On Thu, 27 Feb 2014, Petr Spacek wrote:

> Now we need to discuss 'a temporary solution' for the case where a validating 
> resolver is not available for whatever reason.

I don't agree with this premise, but those applications can be changed
to use (most error handling removed for clarity):

 	/* one time setup */
 	dnsctx = ub_ctx_create(); /* create unbound resolver context */
 	ub_ctx_hosts(dnsctx, "/etc/hosts") /* emulate POSIX */
 	ub_ctx_resolvconf(dnsctx, "/etc/resolv.conf") /* use nameservers from resolv.conf */
 	ub_ctx_add_ta(dnsctx, rootanchor); /* root key auto-updates via /var/lib/unbound/root.anchor */
 	ub_ctx_set_option(dnsctx, "dlv-anchor:", dlvanchor); /* activate DLV */

 	/* example query */
 	const int qtype = (af == AF_INET6) ? 28 : 1;
 	struct ub_result *result;
 	ub_resolve(dnsctx, qname, qtype, 1 /* CLASS IN */, &result);

 	if (result->bogus) {
                 log("ERROR: %s failed DNSSEC valdation!\n", result->qname);
                 ub_resolve_free(result);
                 [ do application is under attack defense ]
         }

         if (!result->havedata) {
                 if (result->secure) {   /* look, a real AD bit! */
 			[ do application stuff that trusts AD bit ]
 		} else {
 			[ do application stuff with no AD bit ]
 		}
 	}


This has the same effect as stripping out forged AD bits, except real AD
bits survive.
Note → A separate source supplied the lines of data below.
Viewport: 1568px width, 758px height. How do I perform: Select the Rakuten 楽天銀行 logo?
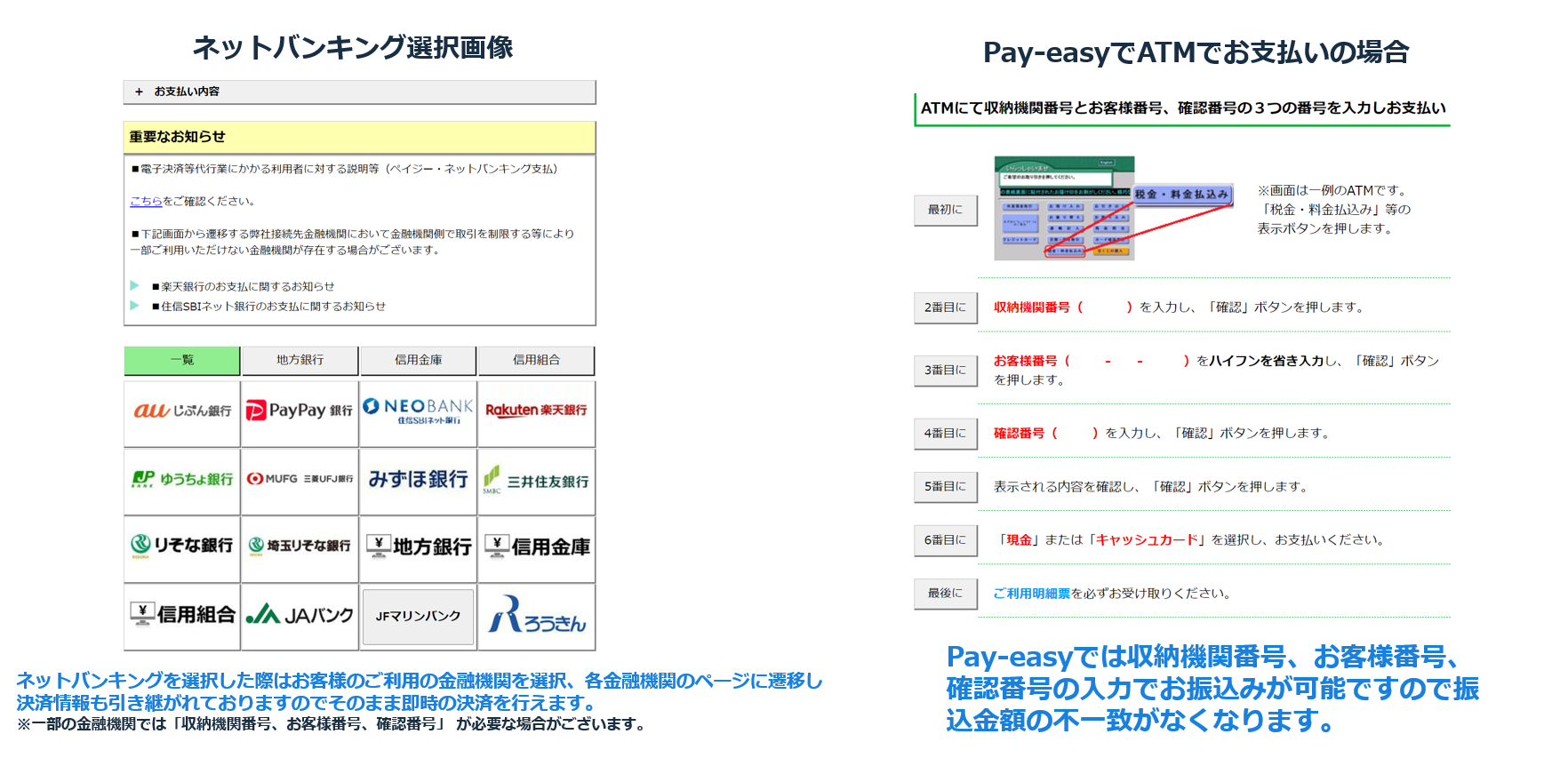pos(536,411)
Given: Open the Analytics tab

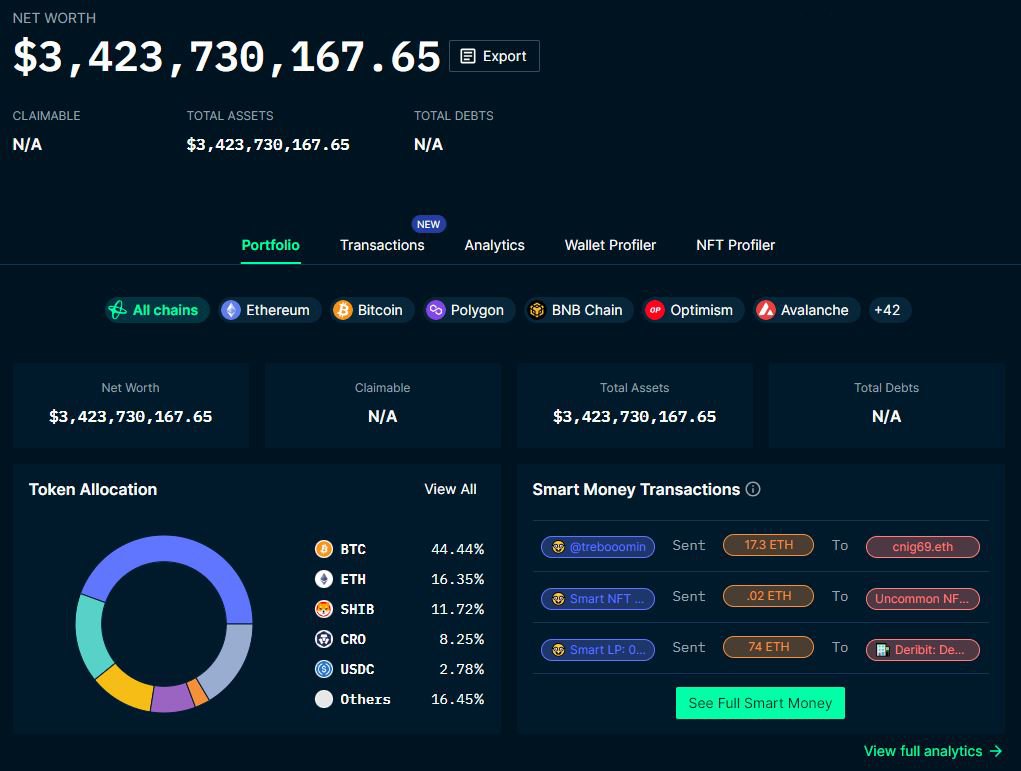Looking at the screenshot, I should pos(494,245).
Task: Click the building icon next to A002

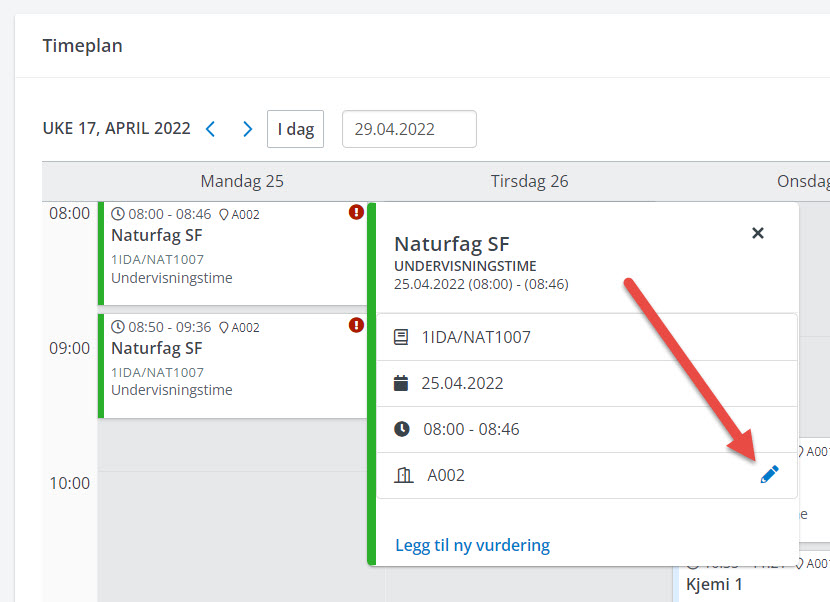Action: [404, 475]
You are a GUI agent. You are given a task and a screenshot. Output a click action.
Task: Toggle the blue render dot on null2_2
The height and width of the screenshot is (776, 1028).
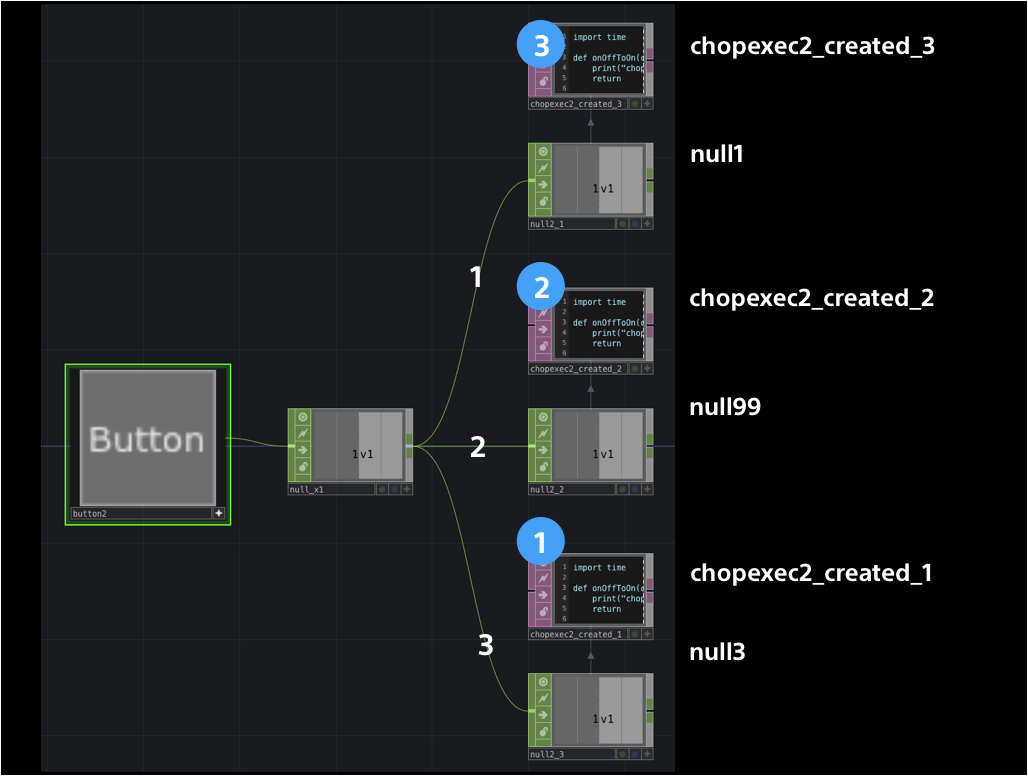[x=635, y=489]
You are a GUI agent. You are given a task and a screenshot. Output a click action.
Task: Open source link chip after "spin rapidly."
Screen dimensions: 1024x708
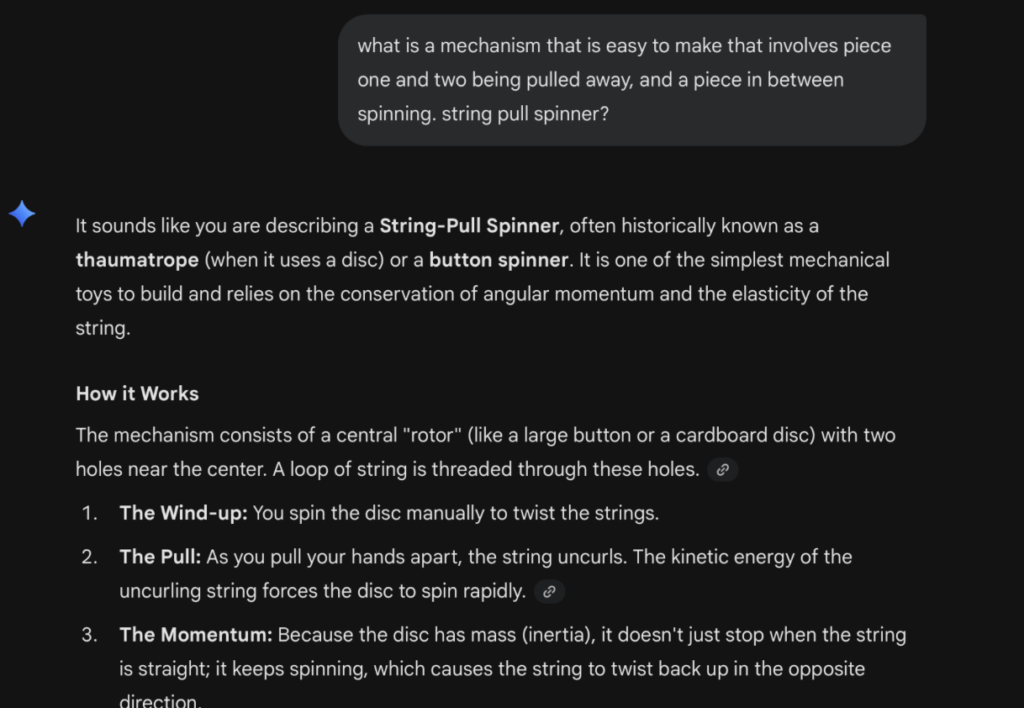pyautogui.click(x=549, y=591)

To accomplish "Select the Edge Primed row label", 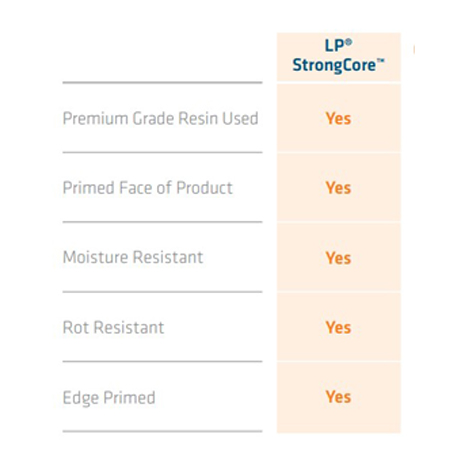I will point(109,398).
It uses whatever nameservers the system has in
/etc/resolv.conf. It supports overrides in /etc/hosts. It does not
require glibc modification. It does not require various applications
read new keywords in resolv.conf or new config files. It has no race
conditions. It's a great band-aid until "tomorrow".

And possibly, the getdns API has an even simpler way of doing this.

Is this really too hard to do today for those old applications that need
to be fixed and for the new applications you will write tomorrow?